I know people who regularly stay up until 4 am doing homework, taking naps at 2 am so they can keep studying at 5 am, and pull all-nighters before tests.
I can’t possibly imagine doing any of these things.
I run track and field at my university, the University of Pennsylvania. Because I’m an athlete, getting sleep is absolutely crucial to my performance, as well as my mental well being, which is why I make an effort to get at least eight hours of sleep every night.
Most students are shocked when I say this, or can’t believe that I don’t drink coffee or pound energy drinks. They react similarly to how I did to my group partner’s regular Friday hooky.
Getting eight hours of shut-eye every night definitely isn’t easy, but here are some things I do to help manage my sleep as a student-athlete.
Create a bedtime
Having a bedtime routine has been known to be super helpful in terms of falling asleep quicker and getting more quality sleep.
For me though, having a bedtime really helps with time management.
If I don’t set one, I tend to be a bit more lax with getting my work done, knowing that it just has to be done before the next day. When I have a bedtime though, I become much more efficient, because I know I need to get all of my work done before the said time. This works for me because for whatever reason, I’m a person who needs a deadline to really get things done.
Be careful you don’t let having a bedtime create more anxiety for you though. Think of your bedtime as a goal, not a must, because there will definitely be some nights where you have to stay up later to get more school work done. So, the key is not to let yourself get over-anxious for being up later one night.
You also shouldn’t immediately drop everything you’re doing once your bedtime rolls around. Make sure you get everything you need to do done, especially if it is something important due the next day.
Take Advantage Of Down Time
Throughout the day, I often have little breaks between classes and practice, and I try to take advantage of those times to get extra work done.
I usually pick tasks that I know are achievable in the allotted time I have. Let’s say I have 20 minutes between classes. I am not going to start my final research paper, but maybe I can get a jump on the reading for another class.

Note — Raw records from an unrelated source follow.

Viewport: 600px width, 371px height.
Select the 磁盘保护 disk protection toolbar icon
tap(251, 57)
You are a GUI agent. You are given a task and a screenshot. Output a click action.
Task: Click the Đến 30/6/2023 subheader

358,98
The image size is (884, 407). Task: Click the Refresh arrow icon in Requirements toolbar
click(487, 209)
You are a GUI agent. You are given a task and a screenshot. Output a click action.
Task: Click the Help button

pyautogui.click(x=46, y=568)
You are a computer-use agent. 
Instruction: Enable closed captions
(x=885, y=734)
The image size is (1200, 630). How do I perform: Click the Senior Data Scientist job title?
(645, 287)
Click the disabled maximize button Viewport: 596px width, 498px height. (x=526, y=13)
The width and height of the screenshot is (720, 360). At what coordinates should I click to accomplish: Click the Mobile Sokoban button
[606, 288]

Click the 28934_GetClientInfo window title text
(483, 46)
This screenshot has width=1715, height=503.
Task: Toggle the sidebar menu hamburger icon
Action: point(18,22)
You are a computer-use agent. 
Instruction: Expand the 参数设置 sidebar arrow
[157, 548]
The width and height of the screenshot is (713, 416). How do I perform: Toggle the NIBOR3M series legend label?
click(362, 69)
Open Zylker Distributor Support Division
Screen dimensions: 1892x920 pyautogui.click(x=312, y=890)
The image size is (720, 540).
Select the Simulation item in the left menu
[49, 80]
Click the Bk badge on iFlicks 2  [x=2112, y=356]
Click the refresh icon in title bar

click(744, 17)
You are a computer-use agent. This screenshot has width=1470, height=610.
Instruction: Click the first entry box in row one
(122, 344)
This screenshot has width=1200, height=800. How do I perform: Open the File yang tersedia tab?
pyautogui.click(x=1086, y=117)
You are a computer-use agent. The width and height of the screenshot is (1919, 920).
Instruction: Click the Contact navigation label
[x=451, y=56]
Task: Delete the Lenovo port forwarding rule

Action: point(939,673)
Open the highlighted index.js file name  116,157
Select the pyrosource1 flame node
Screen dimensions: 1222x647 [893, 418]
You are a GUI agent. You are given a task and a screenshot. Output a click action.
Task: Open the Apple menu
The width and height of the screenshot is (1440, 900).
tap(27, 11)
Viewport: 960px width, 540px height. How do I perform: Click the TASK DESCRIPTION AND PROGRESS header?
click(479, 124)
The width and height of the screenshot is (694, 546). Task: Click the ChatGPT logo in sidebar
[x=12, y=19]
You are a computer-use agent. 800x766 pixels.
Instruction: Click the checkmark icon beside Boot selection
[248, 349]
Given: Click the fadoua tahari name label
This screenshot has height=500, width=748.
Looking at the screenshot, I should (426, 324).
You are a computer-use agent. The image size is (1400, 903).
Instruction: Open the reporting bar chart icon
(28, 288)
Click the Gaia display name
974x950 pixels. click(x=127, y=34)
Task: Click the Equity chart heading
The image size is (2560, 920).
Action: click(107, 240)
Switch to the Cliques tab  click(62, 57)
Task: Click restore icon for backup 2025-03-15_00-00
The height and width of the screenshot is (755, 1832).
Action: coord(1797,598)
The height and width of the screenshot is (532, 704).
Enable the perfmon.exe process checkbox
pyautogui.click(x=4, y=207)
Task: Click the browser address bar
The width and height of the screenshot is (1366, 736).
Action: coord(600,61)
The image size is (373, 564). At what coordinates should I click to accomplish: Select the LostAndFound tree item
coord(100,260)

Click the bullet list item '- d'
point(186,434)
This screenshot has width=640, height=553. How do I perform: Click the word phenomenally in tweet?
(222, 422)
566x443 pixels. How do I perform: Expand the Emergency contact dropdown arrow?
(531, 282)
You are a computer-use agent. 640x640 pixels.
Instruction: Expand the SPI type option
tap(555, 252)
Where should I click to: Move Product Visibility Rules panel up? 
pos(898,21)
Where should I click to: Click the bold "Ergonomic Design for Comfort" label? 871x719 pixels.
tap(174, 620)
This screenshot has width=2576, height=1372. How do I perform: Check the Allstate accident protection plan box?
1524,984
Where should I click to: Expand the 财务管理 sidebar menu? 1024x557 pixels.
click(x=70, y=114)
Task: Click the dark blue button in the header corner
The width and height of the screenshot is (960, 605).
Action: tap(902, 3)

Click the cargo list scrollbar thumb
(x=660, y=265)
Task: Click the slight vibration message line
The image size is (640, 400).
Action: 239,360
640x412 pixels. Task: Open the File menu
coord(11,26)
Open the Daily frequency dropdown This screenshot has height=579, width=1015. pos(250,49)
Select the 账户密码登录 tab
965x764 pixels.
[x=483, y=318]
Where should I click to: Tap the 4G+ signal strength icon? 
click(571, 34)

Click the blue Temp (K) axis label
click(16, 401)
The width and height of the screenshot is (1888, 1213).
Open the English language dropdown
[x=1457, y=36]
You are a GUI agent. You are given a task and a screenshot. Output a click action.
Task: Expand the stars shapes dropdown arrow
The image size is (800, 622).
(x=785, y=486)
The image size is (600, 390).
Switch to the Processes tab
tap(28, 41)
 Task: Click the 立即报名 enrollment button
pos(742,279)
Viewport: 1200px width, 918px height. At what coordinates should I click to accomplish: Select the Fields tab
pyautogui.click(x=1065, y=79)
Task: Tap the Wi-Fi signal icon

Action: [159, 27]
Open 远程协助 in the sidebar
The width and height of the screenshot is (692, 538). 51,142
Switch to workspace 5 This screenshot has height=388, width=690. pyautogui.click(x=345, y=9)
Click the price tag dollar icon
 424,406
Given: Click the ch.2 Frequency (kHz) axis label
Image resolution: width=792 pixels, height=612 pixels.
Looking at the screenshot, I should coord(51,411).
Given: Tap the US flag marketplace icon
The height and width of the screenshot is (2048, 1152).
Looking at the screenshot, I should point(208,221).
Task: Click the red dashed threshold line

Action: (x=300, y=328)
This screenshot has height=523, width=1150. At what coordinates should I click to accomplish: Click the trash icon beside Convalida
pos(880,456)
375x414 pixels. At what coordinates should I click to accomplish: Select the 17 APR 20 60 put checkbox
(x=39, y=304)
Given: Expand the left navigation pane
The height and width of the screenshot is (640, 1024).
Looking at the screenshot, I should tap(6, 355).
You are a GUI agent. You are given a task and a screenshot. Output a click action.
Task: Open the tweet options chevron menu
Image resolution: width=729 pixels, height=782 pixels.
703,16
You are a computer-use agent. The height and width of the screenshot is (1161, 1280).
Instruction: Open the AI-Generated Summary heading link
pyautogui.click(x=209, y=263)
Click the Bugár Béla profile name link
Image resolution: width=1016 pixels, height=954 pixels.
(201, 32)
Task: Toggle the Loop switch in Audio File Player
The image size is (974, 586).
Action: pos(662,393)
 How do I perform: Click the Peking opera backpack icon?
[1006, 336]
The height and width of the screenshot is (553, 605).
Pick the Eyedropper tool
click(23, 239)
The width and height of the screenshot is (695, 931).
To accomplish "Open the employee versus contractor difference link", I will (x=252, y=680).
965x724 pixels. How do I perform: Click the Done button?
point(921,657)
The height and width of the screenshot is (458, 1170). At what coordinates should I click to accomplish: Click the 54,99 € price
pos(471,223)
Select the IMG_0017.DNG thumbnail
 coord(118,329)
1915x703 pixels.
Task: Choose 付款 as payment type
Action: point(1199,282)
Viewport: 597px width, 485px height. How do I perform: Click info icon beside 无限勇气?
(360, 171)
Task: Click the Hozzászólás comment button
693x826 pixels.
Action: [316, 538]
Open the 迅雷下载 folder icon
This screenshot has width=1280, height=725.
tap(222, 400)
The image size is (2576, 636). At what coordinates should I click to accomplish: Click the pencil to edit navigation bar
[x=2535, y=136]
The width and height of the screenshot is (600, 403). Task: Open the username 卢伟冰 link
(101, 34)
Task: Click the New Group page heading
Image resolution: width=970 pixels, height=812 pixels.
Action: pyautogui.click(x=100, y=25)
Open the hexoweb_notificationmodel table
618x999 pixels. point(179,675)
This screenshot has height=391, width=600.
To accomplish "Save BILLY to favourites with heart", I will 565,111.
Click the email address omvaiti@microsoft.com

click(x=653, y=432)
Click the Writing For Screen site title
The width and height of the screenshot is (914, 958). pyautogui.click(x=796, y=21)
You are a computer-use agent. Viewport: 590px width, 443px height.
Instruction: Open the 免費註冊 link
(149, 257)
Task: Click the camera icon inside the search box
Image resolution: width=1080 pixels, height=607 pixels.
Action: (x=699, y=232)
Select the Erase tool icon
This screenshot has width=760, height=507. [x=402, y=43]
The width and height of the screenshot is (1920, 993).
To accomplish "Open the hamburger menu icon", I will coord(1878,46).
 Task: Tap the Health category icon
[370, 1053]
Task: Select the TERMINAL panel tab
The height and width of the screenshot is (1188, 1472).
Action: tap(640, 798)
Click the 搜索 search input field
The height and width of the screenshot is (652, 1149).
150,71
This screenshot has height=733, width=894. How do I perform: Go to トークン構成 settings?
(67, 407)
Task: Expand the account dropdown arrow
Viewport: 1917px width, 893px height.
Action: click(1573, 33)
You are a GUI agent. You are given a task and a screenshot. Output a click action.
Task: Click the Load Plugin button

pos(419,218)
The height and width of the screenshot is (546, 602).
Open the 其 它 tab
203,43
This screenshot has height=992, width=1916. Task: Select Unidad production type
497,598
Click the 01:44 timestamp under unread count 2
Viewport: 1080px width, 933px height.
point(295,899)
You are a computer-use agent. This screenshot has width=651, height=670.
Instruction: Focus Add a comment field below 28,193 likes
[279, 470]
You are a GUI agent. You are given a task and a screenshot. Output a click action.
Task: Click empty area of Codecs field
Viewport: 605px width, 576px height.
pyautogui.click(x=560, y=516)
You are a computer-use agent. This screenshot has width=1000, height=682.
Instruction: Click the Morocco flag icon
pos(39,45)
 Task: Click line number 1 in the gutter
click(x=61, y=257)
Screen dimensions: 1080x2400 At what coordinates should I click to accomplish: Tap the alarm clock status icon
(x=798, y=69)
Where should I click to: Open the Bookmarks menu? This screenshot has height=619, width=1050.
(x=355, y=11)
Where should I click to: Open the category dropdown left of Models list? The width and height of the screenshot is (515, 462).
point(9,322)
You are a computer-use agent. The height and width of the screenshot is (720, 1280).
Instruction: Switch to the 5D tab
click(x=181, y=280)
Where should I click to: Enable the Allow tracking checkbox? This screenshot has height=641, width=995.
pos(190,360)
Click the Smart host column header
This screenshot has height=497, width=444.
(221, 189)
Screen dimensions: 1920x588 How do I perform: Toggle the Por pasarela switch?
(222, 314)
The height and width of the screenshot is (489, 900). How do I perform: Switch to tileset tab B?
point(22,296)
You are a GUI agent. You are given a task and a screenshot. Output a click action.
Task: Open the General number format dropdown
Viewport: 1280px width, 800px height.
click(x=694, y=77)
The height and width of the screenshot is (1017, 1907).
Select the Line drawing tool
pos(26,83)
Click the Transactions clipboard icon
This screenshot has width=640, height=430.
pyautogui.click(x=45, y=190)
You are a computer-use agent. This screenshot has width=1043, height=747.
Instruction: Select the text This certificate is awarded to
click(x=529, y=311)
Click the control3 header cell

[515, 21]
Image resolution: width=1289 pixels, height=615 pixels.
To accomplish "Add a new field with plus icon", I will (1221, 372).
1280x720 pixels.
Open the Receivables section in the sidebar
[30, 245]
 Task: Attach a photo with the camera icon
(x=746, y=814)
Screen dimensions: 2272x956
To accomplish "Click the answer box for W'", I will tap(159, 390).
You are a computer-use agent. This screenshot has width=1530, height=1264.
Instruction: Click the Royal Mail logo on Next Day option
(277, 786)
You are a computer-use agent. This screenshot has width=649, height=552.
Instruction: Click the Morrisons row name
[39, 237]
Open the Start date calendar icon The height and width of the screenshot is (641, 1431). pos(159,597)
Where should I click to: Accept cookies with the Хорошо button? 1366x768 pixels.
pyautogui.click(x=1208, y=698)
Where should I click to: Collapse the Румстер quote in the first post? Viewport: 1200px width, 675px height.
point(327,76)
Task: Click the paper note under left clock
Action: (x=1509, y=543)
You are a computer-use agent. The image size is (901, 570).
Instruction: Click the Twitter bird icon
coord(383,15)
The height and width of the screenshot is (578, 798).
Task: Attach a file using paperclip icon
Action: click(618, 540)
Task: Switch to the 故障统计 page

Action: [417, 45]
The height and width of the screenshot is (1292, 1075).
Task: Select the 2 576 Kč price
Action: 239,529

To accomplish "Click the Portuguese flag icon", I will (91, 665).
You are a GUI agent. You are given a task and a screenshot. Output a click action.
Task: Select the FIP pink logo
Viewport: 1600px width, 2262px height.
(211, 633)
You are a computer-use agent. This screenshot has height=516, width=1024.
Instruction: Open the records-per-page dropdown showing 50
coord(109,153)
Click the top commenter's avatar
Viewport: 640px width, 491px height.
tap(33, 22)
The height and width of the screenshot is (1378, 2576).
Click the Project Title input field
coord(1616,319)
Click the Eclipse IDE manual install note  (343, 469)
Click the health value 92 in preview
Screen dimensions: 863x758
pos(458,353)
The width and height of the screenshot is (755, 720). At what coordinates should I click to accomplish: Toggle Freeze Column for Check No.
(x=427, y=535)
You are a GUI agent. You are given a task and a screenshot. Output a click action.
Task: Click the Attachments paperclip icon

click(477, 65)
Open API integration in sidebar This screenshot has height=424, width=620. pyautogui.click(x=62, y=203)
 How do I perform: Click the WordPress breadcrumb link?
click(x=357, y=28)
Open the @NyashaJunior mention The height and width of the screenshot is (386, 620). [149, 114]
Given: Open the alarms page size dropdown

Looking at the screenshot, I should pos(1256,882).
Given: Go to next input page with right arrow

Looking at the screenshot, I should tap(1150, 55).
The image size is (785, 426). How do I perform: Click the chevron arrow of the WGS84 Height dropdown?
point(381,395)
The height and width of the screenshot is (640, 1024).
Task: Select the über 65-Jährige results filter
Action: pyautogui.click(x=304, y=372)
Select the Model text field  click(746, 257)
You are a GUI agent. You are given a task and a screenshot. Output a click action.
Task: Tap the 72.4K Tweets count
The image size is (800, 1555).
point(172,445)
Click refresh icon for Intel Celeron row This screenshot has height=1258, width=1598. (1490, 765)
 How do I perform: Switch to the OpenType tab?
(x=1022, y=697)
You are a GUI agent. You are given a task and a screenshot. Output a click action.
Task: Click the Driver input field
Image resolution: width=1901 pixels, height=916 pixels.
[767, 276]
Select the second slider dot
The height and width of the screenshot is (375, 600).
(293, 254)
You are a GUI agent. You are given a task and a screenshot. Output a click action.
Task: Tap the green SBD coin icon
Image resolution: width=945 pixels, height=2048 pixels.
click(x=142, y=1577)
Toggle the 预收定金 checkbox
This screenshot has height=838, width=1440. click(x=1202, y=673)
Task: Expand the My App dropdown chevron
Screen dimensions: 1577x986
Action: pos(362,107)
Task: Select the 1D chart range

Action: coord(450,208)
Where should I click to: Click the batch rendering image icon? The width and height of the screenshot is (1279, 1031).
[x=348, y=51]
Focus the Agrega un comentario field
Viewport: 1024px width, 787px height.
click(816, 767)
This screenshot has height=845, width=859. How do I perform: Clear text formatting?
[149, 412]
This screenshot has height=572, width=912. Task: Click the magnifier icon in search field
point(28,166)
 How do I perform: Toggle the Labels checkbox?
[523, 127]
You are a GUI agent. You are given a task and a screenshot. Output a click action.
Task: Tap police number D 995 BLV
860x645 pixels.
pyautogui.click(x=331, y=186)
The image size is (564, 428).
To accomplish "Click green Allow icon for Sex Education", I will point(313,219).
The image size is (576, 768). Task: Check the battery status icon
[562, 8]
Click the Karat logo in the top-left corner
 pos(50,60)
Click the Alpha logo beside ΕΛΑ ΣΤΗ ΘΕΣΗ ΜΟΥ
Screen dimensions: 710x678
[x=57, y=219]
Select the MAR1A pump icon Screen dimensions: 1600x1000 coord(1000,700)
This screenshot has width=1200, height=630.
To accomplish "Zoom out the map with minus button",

This shouldn’t be misconstrued as, “you need to be doing work every waking moment.” It is good to save time in the day for things you enjoy. This will keep your mental health up and make you more efficient when you do need to get stuff done.
Talk To Your Professors
There are going to be times when you get overwhelmed and you simply can’t do everything.
Let’s say you have two tests and a paper due Monday, but you had to spend the entire weekend traveling for competition. There is almost no chance you get everything done. At least done well.
When this is the case, talk to your professors! In my experience, my professors have been pretty understanding, and have given me extensions or moved tests when I have competitions. Just be sure to give your professor as much notice as possible.
If you’re looking at your schedule, and you realize you have a test on a day you will be traveling for a game or meet a month in advance, it’s better to tell your professor immediately instead of waiting until the day before. It also can’t hurt to let your professor know on the first day of class that you are an athlete and may have some conflicts.
Find What Works For You
These are just suggestions and things that have worked for me. Everyone is different though, so find what works for you!
This will likely take some trial and error, and that’s ok. These aren’t things I figured out right away.
Maybe you will try going to bed early, and realize you are more productive at night, so you stay up later but sleep in more.
Or maybe having a bedtime causes you too much stress and you become less productive.
So find what works for you, and remember that every night won’t be a perfect night’s sleep. Just try the best you can!